We brought our yield to the hopping beit bahd in Kfar Kana, around ten minutes away (I always hum “Od Yishama” as we drive through this town — vehameivin yavin). Mohammed, the super friendly manager who bonded with Chachi over their respective hearing aids, made sure that our gondola was on the “kosher line” — meaning that all of the yields on that line are from kramim that are orlah-free. And here’s how it’s done:
A huge fan blows the leaves off, and the olives then fall down into the washer.

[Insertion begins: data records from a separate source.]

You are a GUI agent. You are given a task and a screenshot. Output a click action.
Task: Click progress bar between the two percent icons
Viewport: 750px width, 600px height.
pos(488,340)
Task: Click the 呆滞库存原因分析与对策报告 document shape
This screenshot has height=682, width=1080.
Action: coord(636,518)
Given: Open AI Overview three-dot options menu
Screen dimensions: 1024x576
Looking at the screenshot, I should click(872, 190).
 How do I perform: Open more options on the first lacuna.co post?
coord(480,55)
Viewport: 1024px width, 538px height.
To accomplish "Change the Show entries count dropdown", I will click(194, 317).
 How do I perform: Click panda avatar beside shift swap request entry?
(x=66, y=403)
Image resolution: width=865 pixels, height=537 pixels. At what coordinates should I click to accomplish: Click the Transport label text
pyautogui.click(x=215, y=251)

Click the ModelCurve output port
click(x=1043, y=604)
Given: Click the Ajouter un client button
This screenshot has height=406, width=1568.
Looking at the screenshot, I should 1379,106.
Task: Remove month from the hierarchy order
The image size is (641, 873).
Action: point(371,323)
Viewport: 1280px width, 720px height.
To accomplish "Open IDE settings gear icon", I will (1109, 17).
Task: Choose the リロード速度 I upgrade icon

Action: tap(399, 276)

Then they’re crushed, leaving a thick paste:
This is followed by a filtering process which separates the gefet (sludge solids) from the liquid. Mohammed told us that the Arabs use the gefet as smokeless fuel to warm their homes and heat their water. Years ago, we bought a huge tub of this stuff scented with lemon to use as an exfoliating soap — it’s messy, yes, but kind of like a mud treatment. Companies turn the gefet into fancy products like these. Nothing goes to waste!
Finally, the liquids go through one last filtering process, spilling our funky neon-yellow “liquid gold” into vats. The crazy color mellows into a green-tinged gold after the oxygen bubbles settle down.
Ma’aser is separated — a tithing obligation for all olive harvests produced on Jewish-owned land in Eretz Yisrael What a zchut to be able to fulfill this mitzvah!
A bracha (blessing) links human industry and endeavor to the Source of all creation. The root of the word ברכה is ברך — that which connects (like a knee [ברך] connects the thigh to the shin, and a huge collection of interconnected droplets is called a בריכה [pool]). So before a Jew partakes of his bounty, he pauses to connect sustenance with acknowledgement that God has provided. L’Chaim!